ORLANDO, Fla. — It’s been five years since Kristen Stewart was plucked from supporting player/ indie-film obscurity and thrust into the spotlight as the female face of the “Twilight” franchise. Five years … and as of this month, five films will have passed, as Stewart grew from someone the New York Times labeled “a sylph with a watchful, sometimes wary gaze” into the 22-year-old named by Forbes as “the highest-paid actress in Hollywood” — earning some $34.5 million, according to estimates.
“Those are pretty formative years,” the “Twilight” muse muses. “It is a little strange, if you think about it, growing up on camera like this. But I don’t think about it.”
She can’t put her finger on how she’s changed as an actress, either.
“If nothing else, I should have gotten better at picking up and putting down a lot of my inhibitions. It’s all about being impulsive and doing things that move you. I think I dropped a lot of fears over the course of these films. But I picked a few up, too. And those new fears could be interesting to watch down the road. Or not interesting at all.”
She is guarded, as someone who has gathered the shrieks of teen-fan approval, and the condemnations of teen fans upset when she was caught cheating on her “Twilight” co-star and off-camera beau, Robert Pattinson. The “characteristic hesitancy” that New York Daily News critic Elizabeth Weitzman noted in her acting is her off-camera persona as well.
But Stewart, who apologized to fans over her indiscretion and has apparently reunited with Pattinson, is letting it all roll off her back — the fan sniping, the critical spanking the “Twilight” movies have endured, being the most widely impersonated actress of her generation, in horror spoofs on TV and in movies. (Then again, nobody impersonates Amanda Seyfried.)
Her goal, Stewart says, is to avoid becoming a self-conscious actress, to keep the spontaneity in her work.
“I find that as soon as you start considering ‘the fame thing,’ over-thinking the career and all, you’re putting yourself outside of yourself and you start to worry about how you’re perceived. You worry about how some part you play or how something you say is going to land ... I can’t do my job if I do that. But I definitely see other actors who love being famous so much that they do whatever it takes to stay famous ...They’re able to turn on the charisma, the likability, when they have a movie coming up. I can’t. You’re going to be so disjointed if you start living through how other people perceive you.”
It pays to remember how young she is, that she grew up in the movies, making a mark as a child actress in “Panic Room” with Jodie Foster when she was 12. Like many a child actress, school was by correspondence course and college hasn’t figured in the equation. There’s acting to be done, and if she stumbles for words — confusing “tactfully” and “tactile” for “tactically” when talking about planning her career — there’s always time for college, like her role model, Jodie Foster, if and when the acting career cools off.
Which won’t be any time soon. Ben Affleck just cast Stewart as his novice con-artist sidekick in “Focus.” Filmmakers tried for more than 50 years to turn Jack Kerouac’s “On the Road” into a movie.
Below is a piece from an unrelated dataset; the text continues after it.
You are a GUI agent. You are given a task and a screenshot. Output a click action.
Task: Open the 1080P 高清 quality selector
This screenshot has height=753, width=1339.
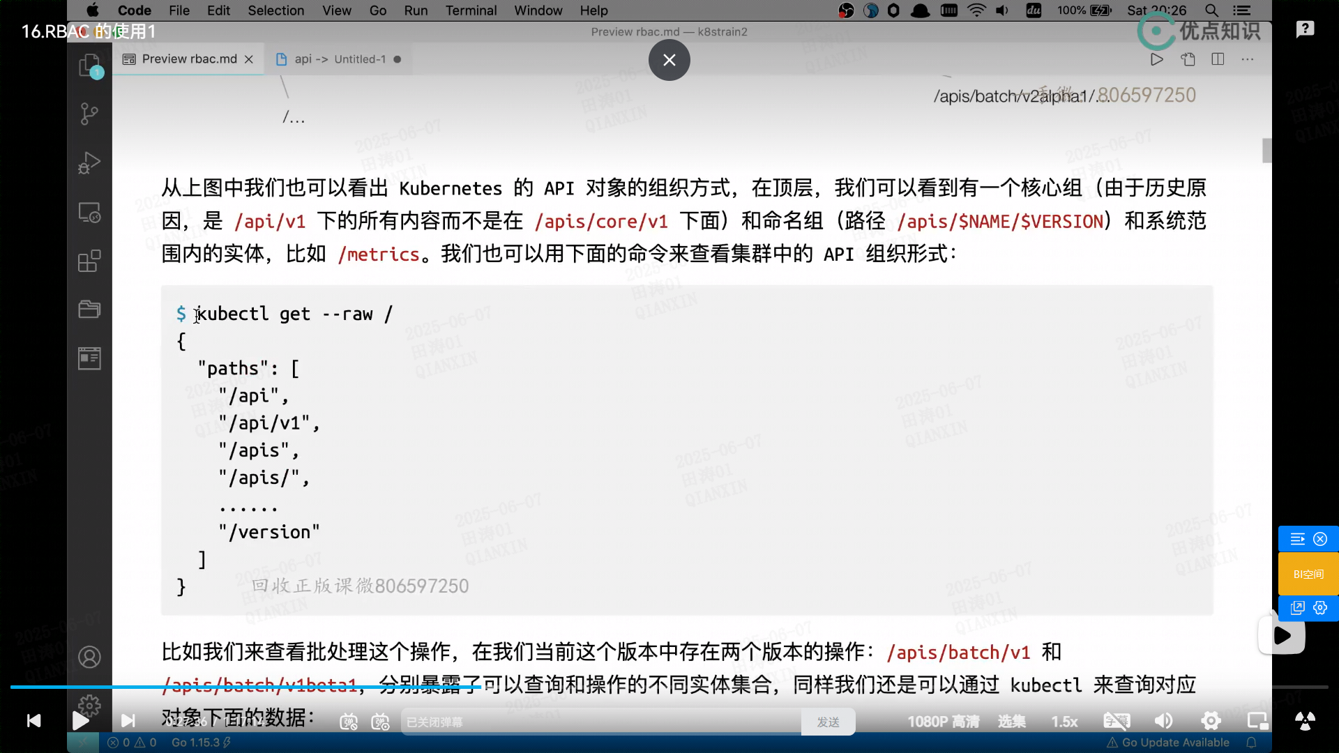pyautogui.click(x=943, y=722)
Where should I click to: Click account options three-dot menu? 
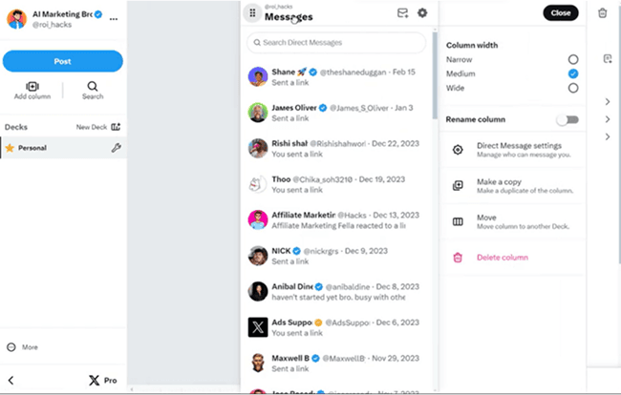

When Stewart signed on in a supporting role, director Walter Salles got it done.
Stewart says she’s loves being an actress for hire, “of fighting for a part, convincing someone that you’ve got something they need.” But now, being rich and famous with proven box office clout, she’s having to give up some of that freedom by taking control.
“It’s strange to have the roles reversed, where I can be in control of what I get to make. One thing that I love about the job is having NO control.” But expect her to initiate her own pet projects in the very near future.